Ces termes cachent la réalité du droit en France pour les malades. La loi Leonetti autorise les médecins à donner aux malades incurables de quoi soulager leur douleur dans des doses qui potentiellement peuvent être mortelles, si toutefois la dose normale ne soulage pas.  En clair cela signifie que le médecin soigne la douleur, mais ne cherchera jamais à tuer son patient, ce qui parait tout à fait logique et cohérent par rapport à sa fonction. Devant une douleur insupportable il pourra aller un tout petit peu plus loin, dans certaines limites. Les soins risqueront de limiter la vie malgré tout… légalement.
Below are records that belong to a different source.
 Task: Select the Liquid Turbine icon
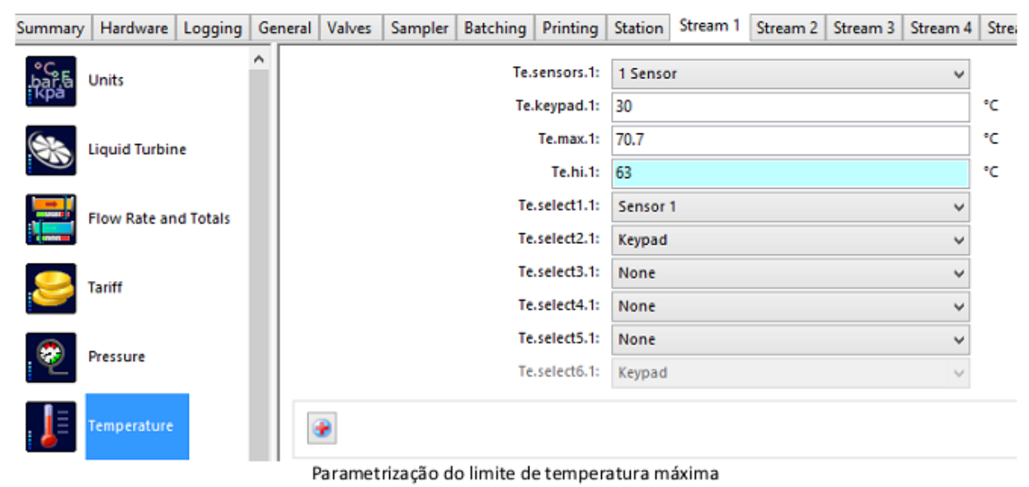pos(51,150)
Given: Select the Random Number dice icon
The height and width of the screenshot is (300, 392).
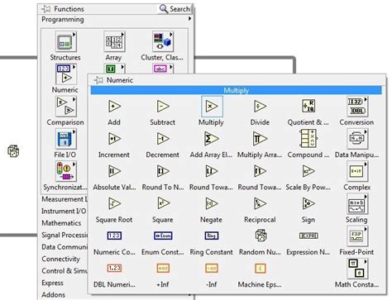Looking at the screenshot, I should tap(261, 236).
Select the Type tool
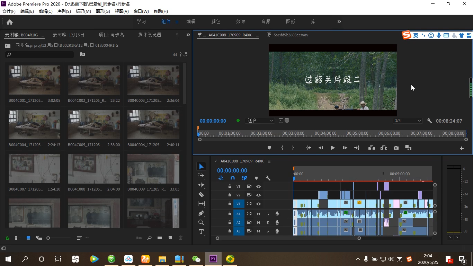This screenshot has width=473, height=266. [201, 232]
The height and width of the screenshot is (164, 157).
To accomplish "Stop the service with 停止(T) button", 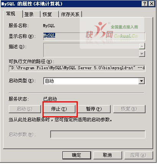I will (59, 109).
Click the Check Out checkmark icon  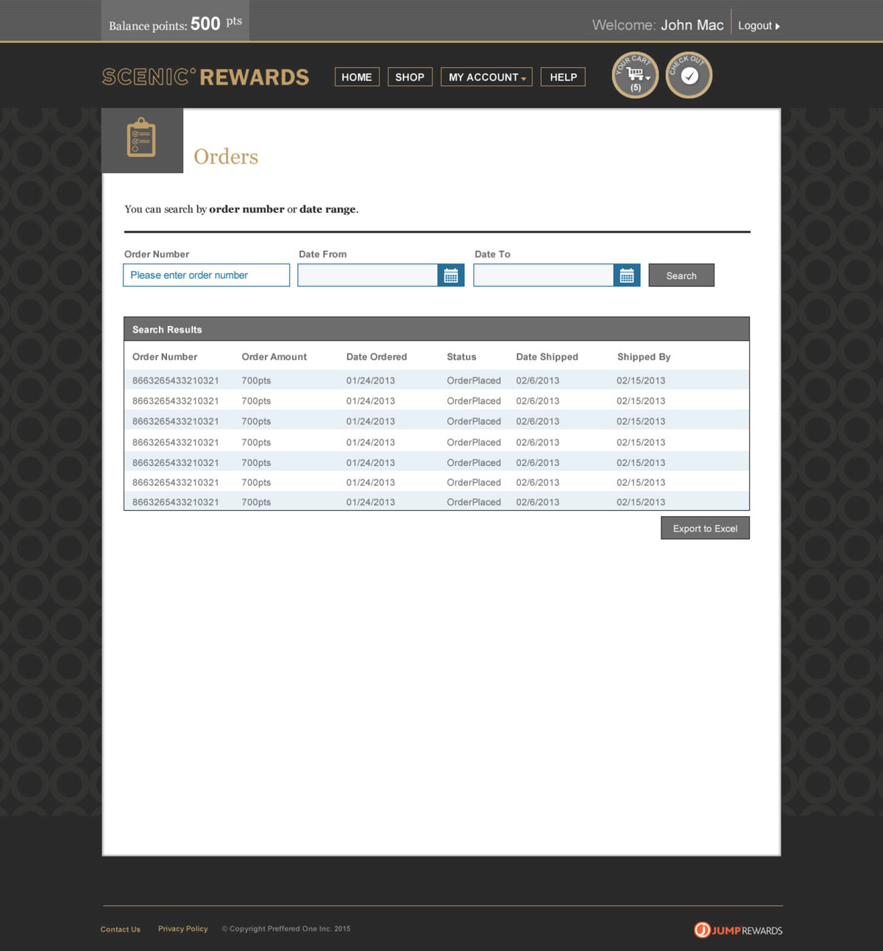689,75
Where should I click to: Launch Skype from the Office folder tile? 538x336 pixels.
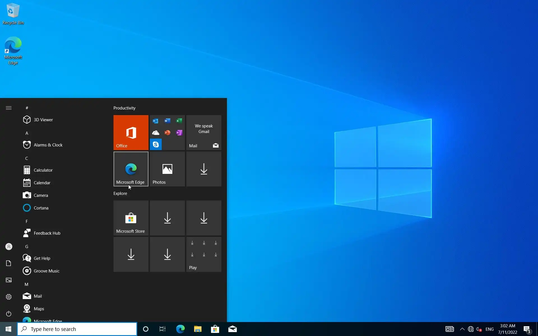click(156, 144)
Les pires choses sont dites en commentaires par les "défenseurs" de la mort assistée : il faudrait par exemple débrancher les malades… Débrancher? Un malade n'est pas une lampe électrique dont on enlève la prise. Débrancher semble signifier tantôt ôter le boire et le manger en perfusion, dans ce cas c'est une mort de faim et de soif, ou encore débrancher l'assistance respiratoire, dans ce cas c'est une mort par asphyxie. On voit mal ce que la dignité de l'homme vient faire là-dedans… Cette façon de voir est à la limite admissible pour le malade en coma depuis longtemps, maintenu artificiellement en vie.
Voici des extraits de la loi Leonetti qui semble parfaitement équilibrée :
"Ces actes ne doivent pas être poursuivis par une obstination déraisonnable. Lorsqu'ils apparaissent inutiles, disproportionnés ou n'ayant d'autre effet que le seul maintien artificiel de la vie, ils peuvent être suspendus ou ne pas être entrepris. Dans ce cas, le médecin sauvegarde la dignité du mourant et assure la qualité de sa vie en dispensant les soins visés à l'article L. 1110-10."
(…)
 "Si le médecin constate qu'il ne peut soulager la souffrance d'une personne, en phase avancée ou terminale d'une affection grave et incurable, quelle qu'en soit la cause, qu'en lui appliquant un traitement qui peut avoir pour effet secondaire d'abréger sa vie, il doit en informer le malade, sans préjudice des dispositions du quatrième alinéa de l'article L. 1111-2, la personne de confiance visée à l'article L. 1111-6, la famille ou, à défaut, un des proches. La procédure suivie est inscrite dans le dossier médical."
Est-il vraiment digne de se servir d'une femme malade, qui n'en peut légitimement plus de ses souffrances? D'afficher sa photo et sa douleur dans toute la presse, et à longueur de page internet? Une description de sa maladie n'aurait-elle pas suffit? Cette façon de faire est regrettable, car elle traite à chaud d'un sujet délicat de manière sensationnelle. Des personnalités se sont élevées pour réclamer une loi autorisant le suicide assisté dans les cas exceptionnels, mais n'ont peut-être pas songé aux conséquences ni même peut-être pris connaissance de la loi Leonetti dont elles demandent la révision. Or il ne serait pas sérieux de décider d'une loi à chaud, dans l'émotion encore du décès et de la douleur de Mme Sébire. 
La photo qui illustre cet article est celle de Mme Sébire alors qu'elle était en bonne santé. Volontairement j'ai décidé de l'afficher sous son meilleur jour. Une  pensée pour sa famille, particulièrement pour ses trois enfants, avec le souhait qu'ils pourront faire tranquillement leur deuil.